What Went Down at Sauti za Busara 2018

If you love music festivals and thrilled by the idea of discovering new great artists and seeing them perform live then Sauti Za Busara (SZB) festival is one of the music festivals you definitely need to make it a point that you attend. The festival is held in Stone Town, Zanzibar at the Old Fort over a period of four days. There are quite a number of factors that differentiate SZB from other music festivals in terms of their offering. First of all the festival is much longer than most as it is held over four days which means that there is a lot of artists one can enjoy. Secondly, the festival is in Stone Town, Zanzibar Island. Which means that you get to explore East Africa whilst at it. Sadly, it is not a camping music festival so you can book yourself into a hotel or backpacker of choice within the city. I say sadly because I enjoy camping festivals. The festival starts only in the afternoon at about 3pm and usually ended just after midnight. Which means that you can spend half of the day exploring Zanzibar like taking a day trip out from Stone Town and heading up North to Nungwi and Kendwa or heading to the East to explore Pingwe and Pongwe or the South East where Paje, Jambiani and Michamvi are situated. These areas are less than two hours away from Stone Town.

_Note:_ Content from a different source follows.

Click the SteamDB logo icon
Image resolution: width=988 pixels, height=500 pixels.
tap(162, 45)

The 15th edition of Sauti za Busara 2018 featured an array of African artists on their lineup presented on three respective stages. There were lots of acts that I missed however, there were lots of amazing ones that I managed to watch:

Upon my arrival, on Friday I managed to watch the emerging Malawian band Mbanaye followed by the Tanzanian Cultural Arts Centre (CAC) dancers and musicians. A 14 members band made up of artists from various ethnic backgrounds.

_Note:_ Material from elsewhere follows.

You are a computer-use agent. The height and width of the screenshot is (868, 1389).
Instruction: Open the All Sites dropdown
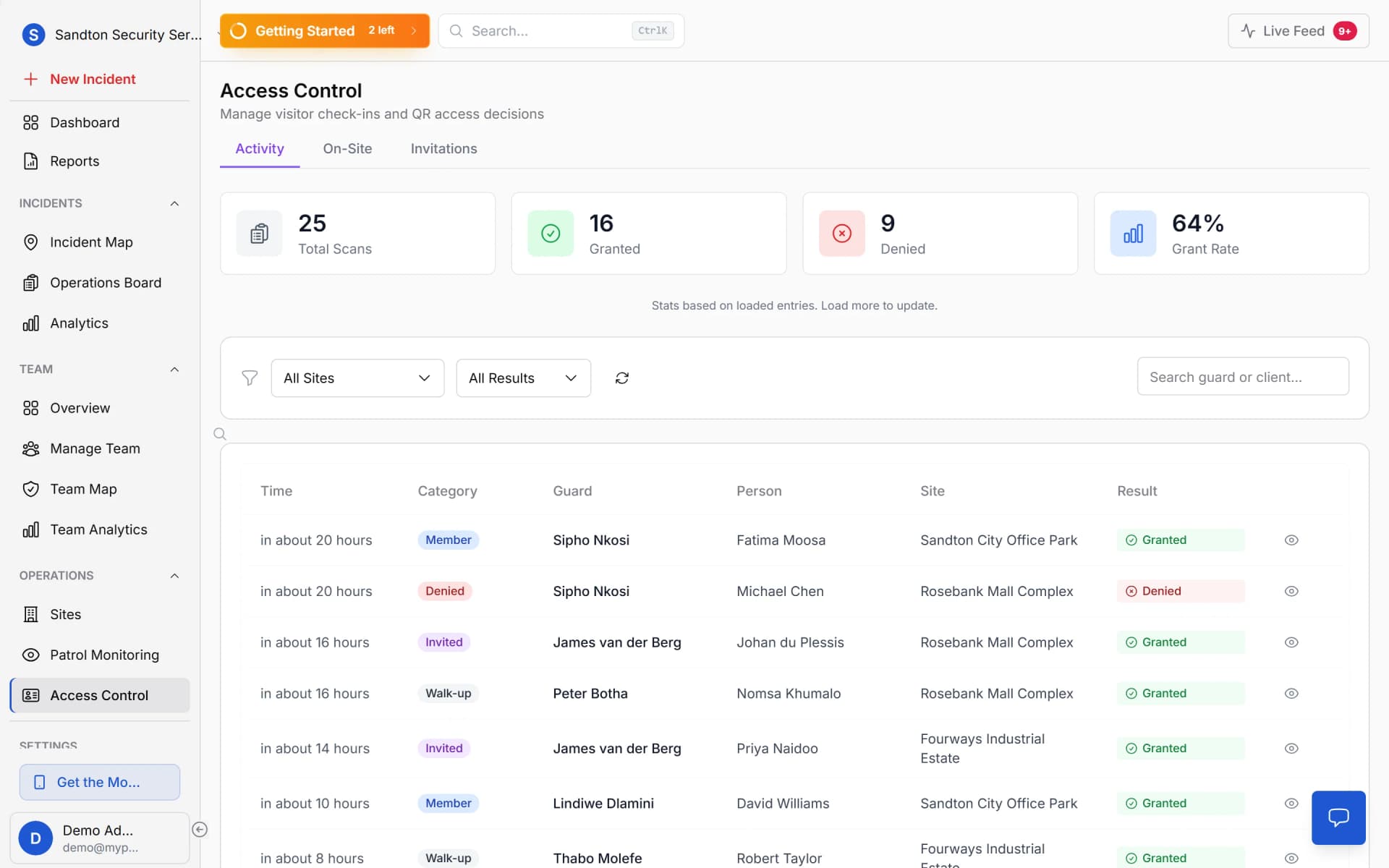click(357, 378)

On Saturday I arrived half through Ernest Ikwanga’s set at the Amphitheatre stage. Ikwanga an Afrocentric Malawian Jazz recording artist. I missed the Tanzanian, Segere Original’s performance, however, I made it in time to catch  Grace Matata’s performance as she was one of the artists I highlighted as a must see upon the recommendation of a Tanzanian citizen I spoke to on Friday night. Grace Matata is a Kilimanjaro Music Awards nominee and afro-soul singer/songwriter from Tanzania. She describes her music as “a unique blend of Swahili soul, RnB and jazz with a special touch of poetry and light, heartwarming melodies”. It was the reggae tune she delivered that really got the crowd going and my foot tapping and head bopping whilst still trying to maintain stillness whilst filming sans a tripod. The Tanzanian Saida Karoli’s gave us one hell of a comeback performance and her entourage of dancers gave it their all and then some more for good measure. The Saturday lineup was closed by Ribab Fusion, the  Moroccan band ended the night with their pop traditional fusion setlist.

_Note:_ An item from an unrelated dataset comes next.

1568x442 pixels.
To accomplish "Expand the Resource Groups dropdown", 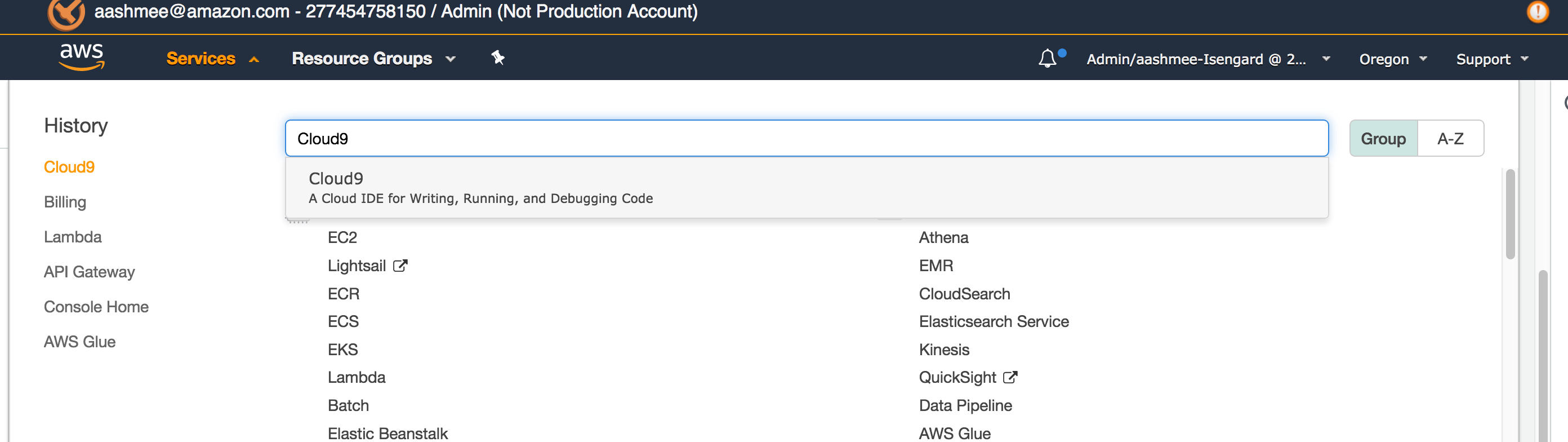I will (x=373, y=59).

On Sunday I saw Msafiri Zawose, Zawose is a Tanzanian songwriter and multi-instrumentalist. His father Hukwe, was a founding figure in the nation’s musical independence. It is from him where Zawose drew inspiration with his acoustic traditional fusion sound. One of the most anticipated artist’s performance was Somi, the East African vocalist and songwriter. Her performance was exquisitely delivered with a certain level of certainty and awareness. Peppered with wokeness and much needed socio-political messages. She spoke on it and I was there for all of it. It was Kasai Allstars are a 25-piece musical collective based in Kinshasa, DRC who really fucked shit up with their magical performance. So good, I spent most times getting down, I almost forgot to photograph the show. Sauti za Busara 2018 was closed by our very own Zakes Bantwini. The multi-talented record producer, musician and singer-songwriter

The music programmer did an incredible job with this year’s African continental line up.